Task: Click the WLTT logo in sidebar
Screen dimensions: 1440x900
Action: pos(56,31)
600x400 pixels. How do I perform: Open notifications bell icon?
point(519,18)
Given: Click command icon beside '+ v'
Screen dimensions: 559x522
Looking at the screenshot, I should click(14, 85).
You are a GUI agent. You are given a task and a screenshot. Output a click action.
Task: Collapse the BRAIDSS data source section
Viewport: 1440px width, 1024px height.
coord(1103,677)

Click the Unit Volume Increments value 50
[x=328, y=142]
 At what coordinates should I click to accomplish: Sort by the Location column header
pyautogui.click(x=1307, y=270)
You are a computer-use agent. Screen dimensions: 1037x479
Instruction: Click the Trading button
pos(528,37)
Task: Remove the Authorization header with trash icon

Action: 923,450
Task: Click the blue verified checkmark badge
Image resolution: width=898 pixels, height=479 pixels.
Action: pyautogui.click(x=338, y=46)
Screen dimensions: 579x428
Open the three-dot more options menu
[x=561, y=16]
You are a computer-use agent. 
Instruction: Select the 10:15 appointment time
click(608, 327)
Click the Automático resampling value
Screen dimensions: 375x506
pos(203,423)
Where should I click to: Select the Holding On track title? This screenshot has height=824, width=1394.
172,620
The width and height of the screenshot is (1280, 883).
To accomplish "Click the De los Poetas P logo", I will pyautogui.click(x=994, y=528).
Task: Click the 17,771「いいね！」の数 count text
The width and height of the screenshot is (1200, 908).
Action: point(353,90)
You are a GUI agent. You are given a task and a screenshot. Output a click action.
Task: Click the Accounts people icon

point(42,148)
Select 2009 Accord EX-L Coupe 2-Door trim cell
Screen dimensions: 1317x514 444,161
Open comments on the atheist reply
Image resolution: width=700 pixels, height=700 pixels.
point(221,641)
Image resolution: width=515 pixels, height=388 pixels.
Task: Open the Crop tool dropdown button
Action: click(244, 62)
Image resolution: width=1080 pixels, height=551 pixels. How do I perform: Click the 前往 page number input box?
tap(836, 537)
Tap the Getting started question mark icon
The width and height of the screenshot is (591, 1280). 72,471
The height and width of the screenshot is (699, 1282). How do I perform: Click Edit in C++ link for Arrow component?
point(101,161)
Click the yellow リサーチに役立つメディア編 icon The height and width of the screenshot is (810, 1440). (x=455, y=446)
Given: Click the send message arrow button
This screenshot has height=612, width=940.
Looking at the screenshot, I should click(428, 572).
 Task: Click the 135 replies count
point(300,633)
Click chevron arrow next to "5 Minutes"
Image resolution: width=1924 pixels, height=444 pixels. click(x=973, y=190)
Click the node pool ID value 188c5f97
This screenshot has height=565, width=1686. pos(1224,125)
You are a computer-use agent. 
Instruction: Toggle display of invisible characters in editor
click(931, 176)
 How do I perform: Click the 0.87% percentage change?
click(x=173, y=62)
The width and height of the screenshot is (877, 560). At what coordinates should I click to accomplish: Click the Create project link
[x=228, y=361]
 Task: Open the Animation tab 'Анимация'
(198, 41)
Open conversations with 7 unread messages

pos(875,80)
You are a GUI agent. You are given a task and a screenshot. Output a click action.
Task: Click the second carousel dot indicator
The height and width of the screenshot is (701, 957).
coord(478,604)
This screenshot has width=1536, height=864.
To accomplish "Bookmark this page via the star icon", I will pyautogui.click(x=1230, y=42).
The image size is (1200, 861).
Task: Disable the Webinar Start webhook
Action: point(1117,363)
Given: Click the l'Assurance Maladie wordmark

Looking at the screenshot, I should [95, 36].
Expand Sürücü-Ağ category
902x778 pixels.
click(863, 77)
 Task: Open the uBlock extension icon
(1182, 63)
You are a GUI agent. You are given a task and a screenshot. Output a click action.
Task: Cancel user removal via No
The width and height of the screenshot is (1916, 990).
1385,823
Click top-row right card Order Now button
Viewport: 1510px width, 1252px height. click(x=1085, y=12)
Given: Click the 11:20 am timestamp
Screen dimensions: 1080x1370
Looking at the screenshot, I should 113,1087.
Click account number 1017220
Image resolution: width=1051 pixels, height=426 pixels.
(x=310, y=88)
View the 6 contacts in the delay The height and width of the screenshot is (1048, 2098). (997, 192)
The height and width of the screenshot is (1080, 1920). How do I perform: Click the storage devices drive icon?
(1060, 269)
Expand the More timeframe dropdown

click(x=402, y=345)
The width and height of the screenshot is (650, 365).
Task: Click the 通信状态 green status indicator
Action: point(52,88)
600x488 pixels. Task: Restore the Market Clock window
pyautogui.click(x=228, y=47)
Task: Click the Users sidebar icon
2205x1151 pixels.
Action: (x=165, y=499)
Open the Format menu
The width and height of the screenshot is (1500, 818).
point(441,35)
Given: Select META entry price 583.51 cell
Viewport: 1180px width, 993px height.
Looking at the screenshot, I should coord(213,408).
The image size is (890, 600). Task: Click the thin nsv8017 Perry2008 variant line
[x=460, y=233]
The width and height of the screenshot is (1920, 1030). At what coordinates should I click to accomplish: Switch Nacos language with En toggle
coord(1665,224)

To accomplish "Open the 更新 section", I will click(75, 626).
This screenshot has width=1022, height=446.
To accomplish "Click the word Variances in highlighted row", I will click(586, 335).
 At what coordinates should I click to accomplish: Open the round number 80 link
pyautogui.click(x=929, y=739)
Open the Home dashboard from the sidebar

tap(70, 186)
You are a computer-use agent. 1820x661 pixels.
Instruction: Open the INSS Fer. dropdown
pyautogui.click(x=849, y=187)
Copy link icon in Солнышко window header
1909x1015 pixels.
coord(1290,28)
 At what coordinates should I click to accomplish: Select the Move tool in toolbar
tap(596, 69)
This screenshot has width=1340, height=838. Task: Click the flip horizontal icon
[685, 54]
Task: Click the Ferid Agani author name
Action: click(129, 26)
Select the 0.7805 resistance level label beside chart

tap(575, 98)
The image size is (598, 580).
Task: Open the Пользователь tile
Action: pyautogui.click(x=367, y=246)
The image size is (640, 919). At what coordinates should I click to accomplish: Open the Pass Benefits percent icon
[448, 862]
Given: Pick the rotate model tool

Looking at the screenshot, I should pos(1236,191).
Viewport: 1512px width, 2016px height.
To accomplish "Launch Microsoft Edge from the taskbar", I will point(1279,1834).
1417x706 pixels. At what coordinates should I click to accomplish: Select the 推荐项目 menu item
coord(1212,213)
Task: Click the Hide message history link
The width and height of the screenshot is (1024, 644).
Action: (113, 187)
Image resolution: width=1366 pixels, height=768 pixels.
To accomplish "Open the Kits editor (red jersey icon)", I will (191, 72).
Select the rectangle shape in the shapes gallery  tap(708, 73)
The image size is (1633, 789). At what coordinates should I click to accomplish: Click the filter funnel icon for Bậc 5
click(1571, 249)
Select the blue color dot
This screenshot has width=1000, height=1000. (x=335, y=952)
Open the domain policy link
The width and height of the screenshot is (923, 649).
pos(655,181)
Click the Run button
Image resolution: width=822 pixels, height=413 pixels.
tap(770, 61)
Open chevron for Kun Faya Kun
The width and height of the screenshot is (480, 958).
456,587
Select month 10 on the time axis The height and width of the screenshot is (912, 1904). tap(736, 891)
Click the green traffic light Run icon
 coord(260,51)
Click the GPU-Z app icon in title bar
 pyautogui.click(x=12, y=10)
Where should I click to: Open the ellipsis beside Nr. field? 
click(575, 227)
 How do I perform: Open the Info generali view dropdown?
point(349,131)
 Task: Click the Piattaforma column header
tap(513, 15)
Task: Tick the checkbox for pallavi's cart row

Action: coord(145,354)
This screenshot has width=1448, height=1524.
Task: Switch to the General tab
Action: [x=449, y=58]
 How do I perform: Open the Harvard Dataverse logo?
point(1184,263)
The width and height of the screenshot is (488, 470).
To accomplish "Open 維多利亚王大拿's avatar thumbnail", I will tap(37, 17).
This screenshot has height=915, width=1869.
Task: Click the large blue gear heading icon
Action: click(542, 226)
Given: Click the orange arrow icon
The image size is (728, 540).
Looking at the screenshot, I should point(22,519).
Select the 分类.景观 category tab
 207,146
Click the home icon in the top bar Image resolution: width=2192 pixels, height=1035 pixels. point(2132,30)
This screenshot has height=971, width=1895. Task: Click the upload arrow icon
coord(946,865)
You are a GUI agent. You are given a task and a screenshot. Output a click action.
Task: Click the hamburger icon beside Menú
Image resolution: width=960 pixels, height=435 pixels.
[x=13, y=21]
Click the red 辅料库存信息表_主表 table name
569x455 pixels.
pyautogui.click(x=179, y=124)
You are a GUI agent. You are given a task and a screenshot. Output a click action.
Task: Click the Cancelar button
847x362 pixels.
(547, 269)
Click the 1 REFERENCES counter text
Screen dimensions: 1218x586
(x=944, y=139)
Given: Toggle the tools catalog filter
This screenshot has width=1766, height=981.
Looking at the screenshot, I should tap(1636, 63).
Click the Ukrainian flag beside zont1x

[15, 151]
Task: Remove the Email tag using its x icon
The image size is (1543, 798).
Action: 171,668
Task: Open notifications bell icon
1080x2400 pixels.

---------------

# Your assignment:
Filter the lines above, keeping each one that contains the string "section".

# Solution below:
Task: Collapse the BRAIDSS data source section
To accomplish "Open the 更新 section", I will click(75, 626).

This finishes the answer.